Monday, May 26, 2008

compromise

Richard Morey provides a solution to the indentation wars (in R):
Forget indenting. I like to just make my code all one line, with commands separated by ";".


A sufficient condition for a mixture of equal variance normals to be unimodal:
abs(mu1 - mu2) <= 2 * sigma * sqrt(1 + abs(log(p) - log(1 - p)) / 2) -- Everitt and Hand, "Finite Mixture Distribution", referencing Behboodian 1970. [Is this the right article?] Does estimation of the parameters become much harder when the threshold from bimodal to unimodal is crossed? What are similar conditions for a mixture with k components?
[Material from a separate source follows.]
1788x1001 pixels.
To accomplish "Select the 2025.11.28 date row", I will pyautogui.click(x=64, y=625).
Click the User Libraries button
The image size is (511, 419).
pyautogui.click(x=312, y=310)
For a mixture of k Ricians?

> sigma = 1
> # p = 0.5
> mu <- rep(c(0, 1), c(5000, 5000))
> y <- rnorm(10000, mean=mu, sd=sigma)
> hist(y) ##Appears to be unimodal
> mu <- rep(c(0, 3), c(5000, 5000))
> y <- rnorm(10000, mean=mu, sd=sigma)
> hist(y) ##Appears to be bimodal


> mu <- rep(c(0, 1), c(5000, 5000))
> y <- sqrt(rnorm(10000, mean=mu, sd=sigma)^2 + rnorm(10000, sd=sigma)^2)
> hist(y, nclass=100) ##Appears to be unimodal
> mu <- rep(c(0, 3), c(5000, 5000))
> y <- sqrt(rnorm(10000, mean=mu, sd=sigma)^2 + rnorm(10000, sd=sigma)^2)
> hist(y, nclass=100) ##Appears to be bimodal


The same pattern shows up using plot(density(...)) in place of hist(...).